# Prédiction du prix des voitures à travers une application Web
À partir des données concernant les voitures, faisons un modèle de Machine Learning permettant de prédire le prix des voitures et déployer ce modèle.

## 1. Lecture de données

In [None]:
import numpy as np
import pandas as pd
import matplotlib.pyplot as plt
import seaborn as sns
from sklearn.model_selection import train_test_split
from sklearn.linear_model import LinearRegression
import warnings
warnings.filterwarnings("ignore")

In [None]:
df = pd.read_csv("car_price_prediction.csv")
df.head()

In [None]:
df.dtypes

In [None]:
df.describe(include='all')

## 2. Analyse Exploratoire et Visualisation des données

In [None]:
df['Price'].unique()

In [None]:
import matplotlib.pyplot as plt
import seaborn as sns



In [None]:
plt.hist(df["Price"])
# Afficher le graphique
plt.show()

In [None]:
plt.figure(figsize = (20, 15))
sns.countplot(y = df['Manufacturer'])
plt.title("Car companies with their cars", fontsize = 20)
plt.show()

In [None]:
# on convertit les features en une liste de columns
columns = df.columns.tolist()
columns

In [None]:
plt.figure(figsize=(16,38))

for i, col in enumerate(columns, 1):
    plt.subplot(8,4,i)
    sns.kdeplot(df[col], color = '#d1aa00', fill = True, warn_singular=False)
    plt.subplot(8,4,i+11)
    df[col].plot.box()
plt.tight_layout()
plt.show()


In [None]:
df = pd.get_dummies(df)
df.head()

Supprimons la colonne ID

In [None]:
df.drop('ID', inplace=True, axis=1)

In [None]:
df.head()

In [None]:
df.describe(include = 'all')

De ce fait ,nous pouvons le vérifier dans la liste de colonnes ci-dessous.

In [None]:
columns = df.columns.tolist()
columns

Sur le rendu ci-dessous, on voit qu'il ya des  outliers. Examinons de près grâce à la rélation entre Skewness et Kurtosis.

In [None]:
pd.DataFrame(data=[df[columns].skew(),df[columns].kurtosis()],index=['skewness','kurtosis'])

In [None]:
from scipy.stats import zscore
for i in columns:
    y_outliers = df[abs(zscore(df[i])) >= 3 ]
    print('Le nombre des outliers de ',i,'est ',len(y_outliers))
    y_outliers
    


Maintenant, mettons le prix suivant une classe ( __Moins chèr,Moyen, Chèr et Très Chèr__).

In [None]:
df['Price'].describe()

In [None]:
print((1.855593e+04)+9278.965)

In [None]:
def price_class(Price):
    if (Price >=1 and Price<=9278.965):
        return "Moins Cher"
    elif (Price > 9278.965 and Price<=1.855593e+04):
        return "Moyen"
    elif (Price >1.855593e+04  and Price<=27834.895):
        return "Cher"
    else:
        return "Tres Cher"

df['Classe'] = df['Price'].apply(price_class)
df.sample(frac=1).head(10)

In [None]:
df['Classe'].value_counts()

In [None]:
import seaborn as sns
f = plt.figure(figsize=(14,12))
sns.set()
sns.heatmap(df.corr(), annot=True, cmap='coolwarm')

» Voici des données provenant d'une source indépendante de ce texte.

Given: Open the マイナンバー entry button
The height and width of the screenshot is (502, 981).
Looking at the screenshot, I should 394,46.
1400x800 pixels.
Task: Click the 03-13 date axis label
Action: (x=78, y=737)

## 3. Traitement des Valeurs abbérrantes

Vérifions si notre dataset ne comporte pas de  valeurs nulles


In [None]:
df.isnull().sum()

In [None]:
df.isna().sum()

In [None]:
df.duplicated()

In [None]:
df.dropna(inplace=True)

In [None]:
df.drop_duplicates(inplace=True)

In [None]:
df.head()

Supprimons certaines colonnes .

In [None]:
df.drop('Doors', inplace=True, axis=1)
df.drop('Wheel', inplace=True, axis=1)
df.drop('Leather interior', inplace=True, axis=1)
df.drop('Levy', inplace=True, axis=1)

## 5. Entrainement du Modèle

In [None]:
X = df.iloc[:, 1:12].values
Y = df.iloc[:, 12].values

In [None]:
from sklearn.model_selection import train_test_split
X_train, X_test, Y_train, Y_test = train_test_split(X, Y, test_size = 0.25, random_state = 0)

In [None]:
from sklearn.preprocessing import LabelEncoder
labelencoder_Y = LabelEncoder()
Y = labelencoder_Y.fit_transform(Y)

In [None]:
from sklearn.preprocessing import StandardScaler
sc = StandardScaler()
X_train = sc.fit_transform(X_train)
X_test = sc.transform(X_test)

#### La matrice de confusion
La matrice de confusion est un outil de mesure de la performance des modèles de classification à 2 classes ou plus. 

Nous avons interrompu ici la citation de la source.